# Which way to tweak a shot?



## -Mac (Aug 22, 2019)

So I can tell the difference in taste between under-extracted (sour, face puckering) and over-extracted (bitter, ashy), but how do I tell which way to go to improve an OK-tasting shot?

I just had a bag of Guatemala Los Aguacatones which was supposed to taste of pineapple, grapefruit, apple and toffee when using an espresso recipe of 18g in/48g out/22-25s, but all I could get was slightly bright espresso flavour. Granted, I didn't try all the different half second variations from 22-25 but would it have made that much difference?

I'm using a Niche Zero and a BE. Is it possible/probable that my equipment isn't up to job for this bean? Also, I've never changed the brew temp - could that help?


----------



## MWJB (Feb 28, 2012)

If you really can tell the difference between under & over-extraction, you have a fair range of settings between those 2 states that you can try on the grinder.
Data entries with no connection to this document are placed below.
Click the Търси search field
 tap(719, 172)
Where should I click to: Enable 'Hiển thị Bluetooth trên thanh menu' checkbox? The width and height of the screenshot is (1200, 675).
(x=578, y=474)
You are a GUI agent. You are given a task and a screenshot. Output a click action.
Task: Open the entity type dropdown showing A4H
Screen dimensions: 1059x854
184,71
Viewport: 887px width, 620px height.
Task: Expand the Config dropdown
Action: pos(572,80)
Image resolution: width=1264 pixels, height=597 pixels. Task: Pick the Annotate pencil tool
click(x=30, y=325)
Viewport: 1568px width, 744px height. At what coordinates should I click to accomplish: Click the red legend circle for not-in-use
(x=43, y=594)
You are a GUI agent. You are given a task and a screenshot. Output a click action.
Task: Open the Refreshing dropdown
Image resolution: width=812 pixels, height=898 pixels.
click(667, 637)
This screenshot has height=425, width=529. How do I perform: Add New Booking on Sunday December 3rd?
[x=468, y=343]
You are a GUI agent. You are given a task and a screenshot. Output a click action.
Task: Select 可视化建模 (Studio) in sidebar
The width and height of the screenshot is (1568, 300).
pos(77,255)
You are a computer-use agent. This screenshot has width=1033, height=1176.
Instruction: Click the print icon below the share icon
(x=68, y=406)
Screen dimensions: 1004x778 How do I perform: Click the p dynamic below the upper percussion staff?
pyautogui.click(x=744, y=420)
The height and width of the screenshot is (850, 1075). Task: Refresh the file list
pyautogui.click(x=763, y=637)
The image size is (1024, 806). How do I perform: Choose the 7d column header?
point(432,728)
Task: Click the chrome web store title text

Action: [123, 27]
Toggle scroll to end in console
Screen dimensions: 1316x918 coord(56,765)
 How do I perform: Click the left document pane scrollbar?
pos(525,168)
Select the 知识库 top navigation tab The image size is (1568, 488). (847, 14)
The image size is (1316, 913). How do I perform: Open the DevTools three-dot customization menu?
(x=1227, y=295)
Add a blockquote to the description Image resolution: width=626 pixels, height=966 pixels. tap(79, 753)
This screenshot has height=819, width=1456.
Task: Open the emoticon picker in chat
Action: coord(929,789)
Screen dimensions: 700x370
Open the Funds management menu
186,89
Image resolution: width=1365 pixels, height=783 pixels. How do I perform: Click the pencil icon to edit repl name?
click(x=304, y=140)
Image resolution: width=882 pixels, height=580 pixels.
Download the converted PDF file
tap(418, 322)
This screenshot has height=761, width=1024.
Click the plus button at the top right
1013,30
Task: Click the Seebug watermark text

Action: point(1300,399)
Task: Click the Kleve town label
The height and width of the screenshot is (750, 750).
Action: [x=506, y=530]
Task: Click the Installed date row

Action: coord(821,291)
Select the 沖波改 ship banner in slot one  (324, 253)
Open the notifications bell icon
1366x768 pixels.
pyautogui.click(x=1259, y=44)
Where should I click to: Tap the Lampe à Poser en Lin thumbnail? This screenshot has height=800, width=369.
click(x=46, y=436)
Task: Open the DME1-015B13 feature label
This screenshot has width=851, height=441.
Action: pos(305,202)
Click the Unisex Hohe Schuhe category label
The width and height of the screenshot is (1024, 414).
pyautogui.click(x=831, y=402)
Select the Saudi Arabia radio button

It is more likely that your bitterness is not due over-extraction.

Grind finer until the sourness diminishes, even if this takes more than 25s. Still sour? Pull more weight out from the 18g dose.


----------



## ajohn (Sep 23, 2017)

As per MWJB grind finer but extend the time. I notice that you infer it isn't acidic enough. The recipe you are working to may have been derived on any machine. HX, with infusion, without infusion and etc. I assume it's a light medium roast from your comments on taste.

Don't take too much notice of Sage's suggested pressure gauge reading - sounds like you aren't but try to stop in the blue sector on the dial. The top end of that may need a longer shot time over the usual 25 to 30sec. Actually I found that the BE seemed to favour longer times, even over 30sec. I usually try ratios of 2, 3 and 2.5. It's unusual for a bean to not give it's taste profile within that range. One thing that can happen is that one flavour is so dominant that it masks others.Espresso drinkers sometimes add water to get round that.

The flavours a bean are stated to have does often need a bit of imagination.

John

-


----------



## Rhys (Dec 21, 2014)

I'd try going finer and longer. I had this combo for a while at my partner's house and got good results. Go for a manual pre-infusion (if you already don't)


----------



## -Mac (Aug 22, 2019)

Thanks everyone, I'll try what you've said.

Rhys, how do I do a manual PI on the BE, please?


----------



## Hasi (Dec 27, 2017)

22-25s sounds short, but completely depends on equipment used. Niche grinds very uniform, so can go finer.

If you want you can do a cupping routine with any new coffee you get. It'll show you what to expect from that batch - just because someone wrote something on a bag, it doesn't necessarily hold true to your palate.
It doesn't need to be an SCA standardised routine, but something like:

- 8.5g filter grind in a cappuccino cup
- smell grinds and make notes
- slowly pour 150g of 90C water over
- wait 4min from start of pour
- then stir while smelling again (make notes) to make grinds settle down in cup
- take a teaspoonful and slurp it, make notes
- let it cool down until lukewarm and slurp again, make notes

it'll teach you a fair bit about your purchase and school your palate (and usually you get a nice taste straight away ). Also you'll know better what to look for in an espresso, thus making adjustments will be more focused (and easier).


----------



## ajohn (Sep 23, 2017)

I'm a ventriloquist so when Rhys says this you wont see my lips move.

It stays in pre infusion if you keep your finger on the button or from the manual

Manual Shot Volume
Press and hold the 1 CUP or 2 CUP button.
The extraction will enter low pressure pre-infusion
until the button is released. When the 1 CUP
or 2 CUP button is released, extraction will
continue at full pressure. Press the 1 CUP
or 2 CUP button again once the desired volume
of espresso has been extracted.

Some people do something like this on there dual boiler where infusion time can be set to longer than the probable extraction time and pull the entire shot like this. I've found so far it can wreck beans and there are so many other things to play with throwing this in as well means a lot of combinations to try. Too many in my view.

Doubt if it will do anything useful but I wonder what it would do if the program button was hit first - probably try to produce the same shot weight with the usual pre infusion. The machine can hold pretty good shot weights all on it's own by the way. Grinds prep needs to be pretty constant but it will cope with a bit of variation.

John

-


----------